Written and produced by the Massachusetts Coalition for Occupational Safety and Health (MassCOSH)
and the Boston Urban Asthma Coalition (BUAC),
“Who’s Sick at School: Linking poor school conditions and health disparities for Boston’s
children” is the first report in the state to compare school environmental audits
with asthma rates.
“As a parent and MassCOSH Healthy Schools Coordinator, it is shocking to see
the data that shows the number of schools with poor environmental conditions
that can affect asthma. But when you actually see the conditions with your
own eyes, it is a disgrace that we cannot find the resources to make our schools
healthy learning places.” said Isabel Lopez, at a City Council hearing where
the report was released.
Asthma is the number one chronic illness of children in the Boston Public
Schools and the number one childhood cause for hospitalizations in Boston. It
accounts for an average of 14 million missed school days and results in $9 billion
in health care costs nationwide.

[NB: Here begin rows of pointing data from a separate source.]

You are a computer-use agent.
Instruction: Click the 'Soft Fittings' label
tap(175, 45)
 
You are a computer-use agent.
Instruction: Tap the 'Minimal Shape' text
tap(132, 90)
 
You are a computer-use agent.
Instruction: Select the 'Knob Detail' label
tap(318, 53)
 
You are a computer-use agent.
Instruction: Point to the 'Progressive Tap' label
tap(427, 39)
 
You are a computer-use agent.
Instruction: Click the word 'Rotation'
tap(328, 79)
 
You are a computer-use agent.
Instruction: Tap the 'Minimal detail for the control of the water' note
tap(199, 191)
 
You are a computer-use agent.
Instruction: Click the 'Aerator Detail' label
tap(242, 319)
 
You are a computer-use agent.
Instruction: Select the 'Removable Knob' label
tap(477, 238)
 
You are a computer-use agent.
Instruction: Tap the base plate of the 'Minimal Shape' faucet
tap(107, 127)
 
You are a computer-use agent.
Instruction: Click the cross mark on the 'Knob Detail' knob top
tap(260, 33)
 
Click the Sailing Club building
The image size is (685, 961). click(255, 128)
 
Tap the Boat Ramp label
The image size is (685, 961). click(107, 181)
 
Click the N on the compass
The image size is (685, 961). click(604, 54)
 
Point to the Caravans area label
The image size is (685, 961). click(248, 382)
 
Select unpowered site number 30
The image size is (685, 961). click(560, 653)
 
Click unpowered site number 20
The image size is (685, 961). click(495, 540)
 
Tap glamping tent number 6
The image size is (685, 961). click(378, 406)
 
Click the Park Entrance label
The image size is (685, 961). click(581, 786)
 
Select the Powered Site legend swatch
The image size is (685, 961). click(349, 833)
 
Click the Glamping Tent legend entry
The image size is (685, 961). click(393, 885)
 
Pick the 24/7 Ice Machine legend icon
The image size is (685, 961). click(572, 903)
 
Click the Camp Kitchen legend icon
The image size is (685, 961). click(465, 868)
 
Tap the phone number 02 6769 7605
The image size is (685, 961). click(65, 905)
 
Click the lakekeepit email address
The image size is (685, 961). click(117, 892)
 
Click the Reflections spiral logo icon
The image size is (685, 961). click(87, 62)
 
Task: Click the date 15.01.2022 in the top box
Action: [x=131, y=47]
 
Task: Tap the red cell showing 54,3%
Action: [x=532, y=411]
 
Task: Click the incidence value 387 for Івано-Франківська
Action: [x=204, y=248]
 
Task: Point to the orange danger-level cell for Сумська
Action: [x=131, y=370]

Nationally, inequities in health conditions,
such as asthma, together may account for as much as a quarter of the racial gap in
school readiness. The cause or causes of asthma are still unclear although research
has found that exposure to pests, molds, diesel exhaust, and environmental
tobacco smoke play key roles in asthma’s development and exacerbation.
Poor school environmental conditions exacerbate already-existing student
asthma and contribute to problems such as allergies, sinus infections and decreased
student performance. “It’s imperative that we get funding to
fix our schools immediately. We need to do something about the leaks and the
mice. Students and teachers are getting sick,” said Nia Burke, Physical Education
Teacher and Boston Teachers Union member.

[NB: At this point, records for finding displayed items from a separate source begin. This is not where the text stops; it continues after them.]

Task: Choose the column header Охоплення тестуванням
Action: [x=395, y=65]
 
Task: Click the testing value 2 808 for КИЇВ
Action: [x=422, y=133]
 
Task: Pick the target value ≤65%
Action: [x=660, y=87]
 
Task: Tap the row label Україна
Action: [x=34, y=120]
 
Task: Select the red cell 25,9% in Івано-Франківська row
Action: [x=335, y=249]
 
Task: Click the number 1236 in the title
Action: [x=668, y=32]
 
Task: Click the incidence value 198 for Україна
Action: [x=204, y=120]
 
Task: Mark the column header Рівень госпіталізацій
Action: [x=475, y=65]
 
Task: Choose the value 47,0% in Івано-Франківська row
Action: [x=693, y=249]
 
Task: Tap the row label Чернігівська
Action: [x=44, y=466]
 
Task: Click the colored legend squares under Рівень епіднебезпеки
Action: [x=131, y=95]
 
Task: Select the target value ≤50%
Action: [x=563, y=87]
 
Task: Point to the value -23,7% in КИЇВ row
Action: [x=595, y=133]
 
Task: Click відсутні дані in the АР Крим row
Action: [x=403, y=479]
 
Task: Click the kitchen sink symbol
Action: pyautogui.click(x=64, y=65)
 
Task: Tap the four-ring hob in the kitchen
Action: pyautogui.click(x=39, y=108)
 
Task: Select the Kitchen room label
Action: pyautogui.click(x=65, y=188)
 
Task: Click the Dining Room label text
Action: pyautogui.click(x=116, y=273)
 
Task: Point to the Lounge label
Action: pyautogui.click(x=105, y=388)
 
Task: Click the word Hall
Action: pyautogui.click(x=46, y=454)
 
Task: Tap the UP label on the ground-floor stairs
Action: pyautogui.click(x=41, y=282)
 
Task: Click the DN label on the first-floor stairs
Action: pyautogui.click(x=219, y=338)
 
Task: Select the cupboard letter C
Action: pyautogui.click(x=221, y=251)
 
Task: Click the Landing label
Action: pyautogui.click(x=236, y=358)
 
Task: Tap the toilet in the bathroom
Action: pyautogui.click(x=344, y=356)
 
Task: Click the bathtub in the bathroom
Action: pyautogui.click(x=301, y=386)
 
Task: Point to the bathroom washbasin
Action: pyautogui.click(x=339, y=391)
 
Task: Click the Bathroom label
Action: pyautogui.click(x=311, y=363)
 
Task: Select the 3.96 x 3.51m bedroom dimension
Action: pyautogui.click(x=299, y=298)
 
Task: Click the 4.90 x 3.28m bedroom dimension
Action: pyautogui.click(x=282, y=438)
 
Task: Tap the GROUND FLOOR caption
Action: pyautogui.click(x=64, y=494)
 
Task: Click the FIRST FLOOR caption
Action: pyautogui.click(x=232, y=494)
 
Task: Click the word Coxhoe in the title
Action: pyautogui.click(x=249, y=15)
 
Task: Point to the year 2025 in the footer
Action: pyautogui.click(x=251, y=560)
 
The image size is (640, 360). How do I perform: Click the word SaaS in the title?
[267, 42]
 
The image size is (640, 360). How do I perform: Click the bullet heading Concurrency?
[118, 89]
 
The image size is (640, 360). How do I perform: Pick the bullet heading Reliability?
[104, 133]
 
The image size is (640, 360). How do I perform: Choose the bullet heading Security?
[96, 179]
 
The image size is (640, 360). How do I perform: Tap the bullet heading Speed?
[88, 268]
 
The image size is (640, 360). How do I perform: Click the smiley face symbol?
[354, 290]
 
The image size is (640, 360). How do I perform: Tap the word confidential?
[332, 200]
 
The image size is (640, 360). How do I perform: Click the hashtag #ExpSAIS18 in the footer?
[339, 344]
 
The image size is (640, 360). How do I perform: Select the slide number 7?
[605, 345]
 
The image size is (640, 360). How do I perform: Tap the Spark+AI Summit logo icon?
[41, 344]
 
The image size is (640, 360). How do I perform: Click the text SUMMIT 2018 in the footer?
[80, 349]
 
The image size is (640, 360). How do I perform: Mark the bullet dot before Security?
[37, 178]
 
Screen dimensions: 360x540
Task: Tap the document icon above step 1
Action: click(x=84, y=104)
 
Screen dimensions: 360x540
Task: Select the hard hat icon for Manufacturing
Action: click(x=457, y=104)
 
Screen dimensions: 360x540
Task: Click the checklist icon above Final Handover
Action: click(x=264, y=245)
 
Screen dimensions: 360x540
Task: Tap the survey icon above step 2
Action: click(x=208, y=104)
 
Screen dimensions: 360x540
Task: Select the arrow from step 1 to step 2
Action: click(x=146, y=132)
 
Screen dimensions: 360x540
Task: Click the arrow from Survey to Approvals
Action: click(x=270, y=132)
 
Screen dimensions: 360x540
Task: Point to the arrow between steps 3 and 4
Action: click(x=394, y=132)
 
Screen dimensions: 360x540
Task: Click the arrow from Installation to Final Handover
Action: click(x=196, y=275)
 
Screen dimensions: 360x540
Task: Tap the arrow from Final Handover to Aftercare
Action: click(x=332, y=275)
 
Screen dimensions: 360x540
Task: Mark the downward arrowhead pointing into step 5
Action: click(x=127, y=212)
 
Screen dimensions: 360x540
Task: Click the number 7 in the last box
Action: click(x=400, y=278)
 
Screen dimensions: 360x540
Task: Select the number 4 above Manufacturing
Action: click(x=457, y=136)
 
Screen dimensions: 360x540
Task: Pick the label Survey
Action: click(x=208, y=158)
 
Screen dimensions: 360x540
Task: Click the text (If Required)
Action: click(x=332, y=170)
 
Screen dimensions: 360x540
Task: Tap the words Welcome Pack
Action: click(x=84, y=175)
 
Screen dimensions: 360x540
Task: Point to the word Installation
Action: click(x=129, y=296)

Using data from school environmental audits collected in 2004 - 2005, the report
shows that those students attending the schools ranking worst on three major
environmental factors for asthma (mold, pests, and leaks) also have high
asthma rates. Eighty-five percent of Boston Public Schools reported leaks or water
stains, 36 reported visible mold growth, 63 percent reported overt pest
signs, 83 percent reported repairs needed and 61 percent reported improper chemical
storage. Over 80 percent reported one or more of these problems. The schools
with the highest percentages are often located in the lowest income areas and
those with the highest incidences of asthma – some double the state average.
Mary White, BUAC Parent Leader and parent of two Boston Public School students
said, “We know what the problem is and we have the findings, so why does
it take so long to get repairs done? It should be about the health of our children,
yet why does it take so long? The money should be in the budget to fix our
schools.”
In presenting this report, the Coalitions call for the Mayor and City Council
to support them in raising the $200 million needed for capital repairs that would
bring these top offenders up to safe and healthy standards and to ensure that the
Mayor’s Green Building Initiative prioritizes work in the schools. They also emphasized
that the health of children of color and low income families are disproportionately
impacted: 85% of Boston’s student population are children of color
and 74% qualify for free or reduced-rate meals.
“The city can address many of these problems now. While we would like to see
the state and federal government add their support, we can’t wait forever. We
have known about the problems long enough – it is time to see some changes
made.” said Jean Zotter, Executive Director of the Boston Urban Asthma Coalition.